A DNA methylation approach using HPV16 was evaluated in 151 HPV16 positive WLHIV in Burkina Faso and South Africa enrolled in the HPV in Africa Research Partnership study. HPV16 infection was common in WLHIV with and without precancer, although prevalence of precancer was higher in women with HPV16 infection compared to those without HPV16 infection. DNA methylation of HPV16 L1/L2 genes did not distinguish women with and without cervical precancer, but HPV16 viral load was significantly higher in women with precancer compared to those without. In this study, HPV16 viral load (E6/E7) test had higher diagnostic accuracy to detect cervical precancer in women with HPV16 infection, compared to DNA methylation of HPV16.
To address the secondary objective, several meta-analyses were conducted during this study to evaluate the diagnostic accuracy of current and novel cervical cancer screening strategies in women living with HIV. In a meta-analysis of the diagnostic accuracy of cervical cancer screening strategies in WLHIV including 31 studies and 17,676 WLHIV which evaluated screen strategies (VIA, HPV-DNA tests, cervical cytology) and screen-triage (VIA, cytology, HPV16/18 genotyping in HPV positive women) strategies for precancer, VIA had variable sensitivity and specificity for precancer due to heterogeneity in study design and training and experience of operators. Less variability was observed for HPV-DNA based tests which had high sensitivity for precancer but low specificity which is possibly a reflection of the high prevalence of non-clinically relevant HR-HPV infections, thereby suggesting the need for a triage test for HPV positive women. Modifications to HPV tests to increase threshold for test positivity as well as restricted genotype approach increased specificity. In a separate meta-analysis of the evidence on diagnostic accuracy of currently available DNA methylation assays for precancer, 16,336 women in 43 studies provided data on the mostly studied human genes (CADM1, MAL, MIR-124-2, FAM19A4, POU4F3, EPB41L3, PAX1, SOX1) and HPV genotypes (HPV16 L1/L2 genes). Most (81%) studies evaluated methylation assays following a high-risk (HR)-HPV-positive or abnormal cytology result.

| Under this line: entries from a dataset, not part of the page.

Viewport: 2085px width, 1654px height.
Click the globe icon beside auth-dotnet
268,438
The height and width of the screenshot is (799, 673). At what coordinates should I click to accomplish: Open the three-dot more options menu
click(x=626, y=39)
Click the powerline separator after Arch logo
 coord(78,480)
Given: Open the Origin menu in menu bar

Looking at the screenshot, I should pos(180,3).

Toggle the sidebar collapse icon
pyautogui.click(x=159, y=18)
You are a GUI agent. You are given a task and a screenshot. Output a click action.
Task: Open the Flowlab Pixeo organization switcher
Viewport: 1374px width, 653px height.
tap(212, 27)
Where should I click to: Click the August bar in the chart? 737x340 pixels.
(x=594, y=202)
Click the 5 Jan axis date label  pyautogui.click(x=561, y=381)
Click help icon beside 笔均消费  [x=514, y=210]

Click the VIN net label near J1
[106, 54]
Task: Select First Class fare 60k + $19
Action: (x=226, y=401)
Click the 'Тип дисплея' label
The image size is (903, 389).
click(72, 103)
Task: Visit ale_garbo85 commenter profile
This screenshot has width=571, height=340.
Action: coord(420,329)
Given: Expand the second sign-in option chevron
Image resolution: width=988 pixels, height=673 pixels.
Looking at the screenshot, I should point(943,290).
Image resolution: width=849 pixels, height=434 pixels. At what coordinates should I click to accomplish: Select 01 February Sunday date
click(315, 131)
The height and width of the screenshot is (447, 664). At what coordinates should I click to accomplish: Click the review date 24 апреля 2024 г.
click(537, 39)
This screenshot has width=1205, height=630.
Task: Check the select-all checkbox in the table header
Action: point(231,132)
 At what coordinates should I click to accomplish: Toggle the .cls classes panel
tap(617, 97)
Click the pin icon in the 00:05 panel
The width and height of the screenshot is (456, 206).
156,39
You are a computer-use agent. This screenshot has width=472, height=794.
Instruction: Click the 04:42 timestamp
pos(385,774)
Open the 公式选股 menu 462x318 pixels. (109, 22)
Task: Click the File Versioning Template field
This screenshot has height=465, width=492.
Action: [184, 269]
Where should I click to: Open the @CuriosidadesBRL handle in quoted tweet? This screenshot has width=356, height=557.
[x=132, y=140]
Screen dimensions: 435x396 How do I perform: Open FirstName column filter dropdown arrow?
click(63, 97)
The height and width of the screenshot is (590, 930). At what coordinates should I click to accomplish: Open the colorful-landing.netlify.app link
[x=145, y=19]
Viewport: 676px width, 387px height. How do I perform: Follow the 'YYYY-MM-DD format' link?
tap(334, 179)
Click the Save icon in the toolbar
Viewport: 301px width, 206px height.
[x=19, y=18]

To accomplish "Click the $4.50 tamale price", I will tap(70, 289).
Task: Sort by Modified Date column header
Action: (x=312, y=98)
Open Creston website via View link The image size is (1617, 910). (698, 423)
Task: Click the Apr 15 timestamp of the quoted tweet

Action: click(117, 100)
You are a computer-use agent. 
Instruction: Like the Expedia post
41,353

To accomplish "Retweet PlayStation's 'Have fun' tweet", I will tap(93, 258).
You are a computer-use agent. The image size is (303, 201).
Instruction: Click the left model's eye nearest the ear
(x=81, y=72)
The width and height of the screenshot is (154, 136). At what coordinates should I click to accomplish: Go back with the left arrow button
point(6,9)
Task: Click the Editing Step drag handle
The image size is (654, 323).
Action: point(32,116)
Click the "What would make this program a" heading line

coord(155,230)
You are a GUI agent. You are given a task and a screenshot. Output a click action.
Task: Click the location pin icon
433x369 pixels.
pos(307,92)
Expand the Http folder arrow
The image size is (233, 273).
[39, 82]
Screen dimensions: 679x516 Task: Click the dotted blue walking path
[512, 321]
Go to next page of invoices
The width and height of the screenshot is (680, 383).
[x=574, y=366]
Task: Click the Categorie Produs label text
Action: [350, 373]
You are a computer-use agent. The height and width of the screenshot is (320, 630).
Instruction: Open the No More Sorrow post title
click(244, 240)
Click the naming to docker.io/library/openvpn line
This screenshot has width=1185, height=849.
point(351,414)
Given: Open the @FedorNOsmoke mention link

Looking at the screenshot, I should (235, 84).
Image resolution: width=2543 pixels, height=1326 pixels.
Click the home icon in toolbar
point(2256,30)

As a triage test, DNA methylation has higher specificity than cervical cytology and higher sensitivity than HPV16/18 genotyping.
This data will contribute to the evidence on choice of screening strategies for detection of cervical precancer among WLHIV in low- and middle-income setting. The research findings will create an awareness of magnitude of the problem of cervical cancer among WLHIV populations, and the need, importance and limitations of current screening modalities, in addition to the possible incorporation of more novel screening approaches, including DNA methylation assays in national cervical cancer screening guidelines if shown to be effective in future studies. Molecular based strategies can play an important role in cervical cancer screening, especially in the universal ART era and in COVID-19 era where options for self-sampling will facilitate screening participation.